Overview
This course is designed to equip software developers with the skills and knowledge to harness the power of Generative AI in their development processes. Participants will learn how to integrate AI models into their software, create innovative AI-driven applications, and optimize workflows using state-of-the-art generative techniques. The course provides hands-on experience with popular AI frameworks and tools, enabling developers to implement AI solutions effectively in real-world scenarios.
Objectives
By the end of this course, leaner will be able to:
- Understand the fundamentals of Generative AI and its applications in software development.
- Implement generative models using popular AI frameworks like TensorFlow and PyTorch.
- Integrate AI models into software projects to enhance functionality and user experience.
- Optimize and fine-tune AI models for specific tasks and applications.
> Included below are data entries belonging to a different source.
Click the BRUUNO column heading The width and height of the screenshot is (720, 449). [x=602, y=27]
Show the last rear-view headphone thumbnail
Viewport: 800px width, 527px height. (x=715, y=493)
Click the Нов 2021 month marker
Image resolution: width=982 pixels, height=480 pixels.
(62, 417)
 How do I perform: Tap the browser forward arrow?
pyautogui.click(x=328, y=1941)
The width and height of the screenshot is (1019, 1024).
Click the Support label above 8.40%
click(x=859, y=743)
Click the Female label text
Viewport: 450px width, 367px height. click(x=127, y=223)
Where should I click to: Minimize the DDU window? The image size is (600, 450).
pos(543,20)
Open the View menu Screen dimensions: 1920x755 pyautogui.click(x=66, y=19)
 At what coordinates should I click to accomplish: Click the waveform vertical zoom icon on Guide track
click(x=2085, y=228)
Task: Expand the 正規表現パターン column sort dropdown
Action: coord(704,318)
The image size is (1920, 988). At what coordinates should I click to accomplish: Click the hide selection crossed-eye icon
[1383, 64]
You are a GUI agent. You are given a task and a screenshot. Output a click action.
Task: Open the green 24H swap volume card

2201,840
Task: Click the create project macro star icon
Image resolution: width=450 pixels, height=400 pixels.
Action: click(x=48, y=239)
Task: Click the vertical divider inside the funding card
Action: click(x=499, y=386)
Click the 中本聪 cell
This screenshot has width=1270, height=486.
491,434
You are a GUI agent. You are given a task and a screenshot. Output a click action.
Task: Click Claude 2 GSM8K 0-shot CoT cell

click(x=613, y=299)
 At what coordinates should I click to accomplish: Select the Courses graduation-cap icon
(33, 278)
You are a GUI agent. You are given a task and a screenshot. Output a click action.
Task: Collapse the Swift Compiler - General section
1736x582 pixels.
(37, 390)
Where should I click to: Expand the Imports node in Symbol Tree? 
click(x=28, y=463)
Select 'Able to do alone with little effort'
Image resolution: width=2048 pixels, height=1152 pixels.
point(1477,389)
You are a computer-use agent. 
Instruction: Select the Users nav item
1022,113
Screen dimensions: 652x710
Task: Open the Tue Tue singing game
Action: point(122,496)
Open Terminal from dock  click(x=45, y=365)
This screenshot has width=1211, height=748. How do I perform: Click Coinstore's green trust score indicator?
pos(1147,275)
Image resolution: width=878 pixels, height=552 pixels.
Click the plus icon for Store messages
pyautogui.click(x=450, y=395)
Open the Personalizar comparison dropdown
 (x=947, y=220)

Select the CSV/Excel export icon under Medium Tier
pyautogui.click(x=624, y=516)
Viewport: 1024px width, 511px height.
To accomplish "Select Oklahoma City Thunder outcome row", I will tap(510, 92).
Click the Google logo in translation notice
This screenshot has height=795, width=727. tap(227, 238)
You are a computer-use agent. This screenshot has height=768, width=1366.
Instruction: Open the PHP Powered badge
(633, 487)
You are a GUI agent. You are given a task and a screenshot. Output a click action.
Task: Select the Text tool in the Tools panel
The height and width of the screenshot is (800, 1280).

- Develop AI-driven features such as text generation, image synthesis, and code generation.
- Evaluate ethical considerations and best practices when using Generative AI in development.
Prerequisites
- Basic programming knowledge, particularly in Python.
- Familiarity with machine learning concepts is recommended but not required.
- Understanding of software development processes and best practices.
Course Outline
- Overview of Generative AI and its impact on software development.
- Key concepts: models, training data, and inference.
- Understanding and implementing GPT (Generative Pre-trained Transformer).
- Use cases in software development: chatbots, code generation, and content creation.
- Introduction to Generative Adversarial Networks (GANs).
- Techniques for image synthesis and enhancement.
- Integrating AI models into software applications.
- Case studies and real-world examples.
- Addressing bias, fairness, and transparency in AI systems.
- Guidelines for responsible AI deployment.